Em 2013, nas duas grandes nevadas daquele ano, de julho e agosto, as projeções dos modelos se alteraram até poucas horas antes de começar a nevar e em algumas regiões nevou mais que projetavam e em outras menos, como é comum em projeções numéricas de precipitação.

Os mapas modelos numéricos começaram a semana indicando um evento de neve mais abrangente para depois gradualmente irem reduzindo a extensão da área. As diferenças de prognóstico entre os diversos modelos, entretanto, prossegue, como se vê nos mapas abaixo dos modelos GFS/NOAA dos Estados Unidos, Icon do Serviço Meteorológico alemão, canadense e o WRF que é rodado pela MetSul.

Projeção de neve do modelo americano GFS da rodada da 0Z de hoje

Projeção de neve do modelo alemão Icon da rodada da 0Z de hoje

Projeção de neve do modelo canadense da rodada da 0Z de hoje

Projeção de neve do modelo WRF da rodada da 0Z de hoje

Veja,na sequência, a projeção de precipitação no Sul do Brasil entre quinta-feira e o sábado conforme o tipo de precipitação (chuva em verde e neve em azul) a partir de dados do GFS, o modelo operacional do serviço meteorológico norte-americano. 

As condições se tornam favoráveis para neve nesta quinta-feira, não se descartando que possa nevar em alguns pontos de maior altitude já entre a madrugada e de manhã, mas, especialmente, da tarde para a noite o cenário se torna mais propício ao fenômeno. As condições favoráveis seguiriam na sexta-feira e ainda no começo do sábado.

Na análise da MetSul, as regiões com maior probabilidade de nevar são os Campos de Cima da Serra do Rio Grande do Sul, em particular a região de São José dos Ausentes, os Planaltos Sul e Norte de Santa Catarina, o Meio-Oeste Catarinense e as áreas de maior altitude do Sul do estado do Paraná na região de Palmas a Guarapuava. Modelos, como o americano e o europeu, sugerem a possibilidade de acumulação.

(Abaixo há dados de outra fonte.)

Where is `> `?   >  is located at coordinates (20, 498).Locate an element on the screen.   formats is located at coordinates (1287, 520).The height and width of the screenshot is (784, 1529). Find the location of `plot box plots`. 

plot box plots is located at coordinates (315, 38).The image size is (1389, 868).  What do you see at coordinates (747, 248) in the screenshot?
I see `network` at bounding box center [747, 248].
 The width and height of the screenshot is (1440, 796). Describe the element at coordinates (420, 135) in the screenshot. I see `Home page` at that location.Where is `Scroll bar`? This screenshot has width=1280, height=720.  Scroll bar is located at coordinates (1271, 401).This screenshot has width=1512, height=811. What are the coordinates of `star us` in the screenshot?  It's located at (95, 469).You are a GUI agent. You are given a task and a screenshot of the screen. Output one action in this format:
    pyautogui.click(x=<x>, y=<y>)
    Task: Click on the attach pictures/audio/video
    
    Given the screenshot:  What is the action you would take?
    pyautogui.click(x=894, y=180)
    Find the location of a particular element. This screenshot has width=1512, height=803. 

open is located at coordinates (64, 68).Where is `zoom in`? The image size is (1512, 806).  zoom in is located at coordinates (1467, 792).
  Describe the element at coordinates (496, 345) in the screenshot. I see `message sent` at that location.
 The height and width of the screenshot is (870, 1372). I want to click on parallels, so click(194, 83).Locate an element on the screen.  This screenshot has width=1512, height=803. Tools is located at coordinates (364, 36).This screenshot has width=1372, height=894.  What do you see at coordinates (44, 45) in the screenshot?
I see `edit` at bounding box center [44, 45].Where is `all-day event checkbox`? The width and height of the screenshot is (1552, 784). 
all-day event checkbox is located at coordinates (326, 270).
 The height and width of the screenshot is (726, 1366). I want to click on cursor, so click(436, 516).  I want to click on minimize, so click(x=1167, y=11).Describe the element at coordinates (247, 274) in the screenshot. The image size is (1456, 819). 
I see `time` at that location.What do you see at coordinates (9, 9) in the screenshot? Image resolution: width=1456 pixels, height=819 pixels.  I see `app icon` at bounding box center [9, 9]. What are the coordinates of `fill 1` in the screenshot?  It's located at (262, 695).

Não se pode afastar que a neve alcance pontos da Serra Gaúcha e das elevações próximas ou até da Grande Florianópolis. Os modelos numéricos não indicam, mas existe uma possibilidade pequena do fenômeno ocorrer em locais do Norte e do Noroeste gaúcho, do Oeste catarinense, do Sudoeste paranaense e em áreas de maior altitude do Leste do Paraná.

Áreas de baixa pressão, como a que vai interagir com o ar polar para favorecer a neve, estimulam na atmosfera movimentos convectivos (ascendentes do ar) com instabilidade. Por isso, mesmo em ar muito gelado a ocorrência de convecção pode excepcionalmente trazer até trovoadas com neve, como se vê às vezes nos Estados Unidos. Uma vez que haverá uma área de baixa pressão exatamente sobre o Sul do Brasil, existe a possibilidade de convecção que possa gerar nuvens de maior desenvolvimento capazes de gerar pancadas de neve, assim como se dá com chuva em convecção com ar quente. E, ocorrendo estas pancadas, alguns pontos podem ter maior acúmulo de neve.

Esta baixa pressão fará infiltrar ar seco em quase todo o Rio Grande do Sul, o Norte argentino, o Paraguai, Sul do Mato Grosso do Sul e o Oeste de Santa Catarina e do Paraná na sexta-feira, mas em áreas do Leste catarinense e paranaense haverá umidade e com a isoterma de 0ºC em 700 hPa (nível aproximado de 3.000 metros) chegando até o Sul de São Paulo, Por isso, na sexta e no começo do sábado, pela presença do eixo da área de baixa pressão remanesce a chance de ocorrência de neve no Extremo Nordeste gaúcho, o Leste de Santa Catarina e o Leste do Paraná.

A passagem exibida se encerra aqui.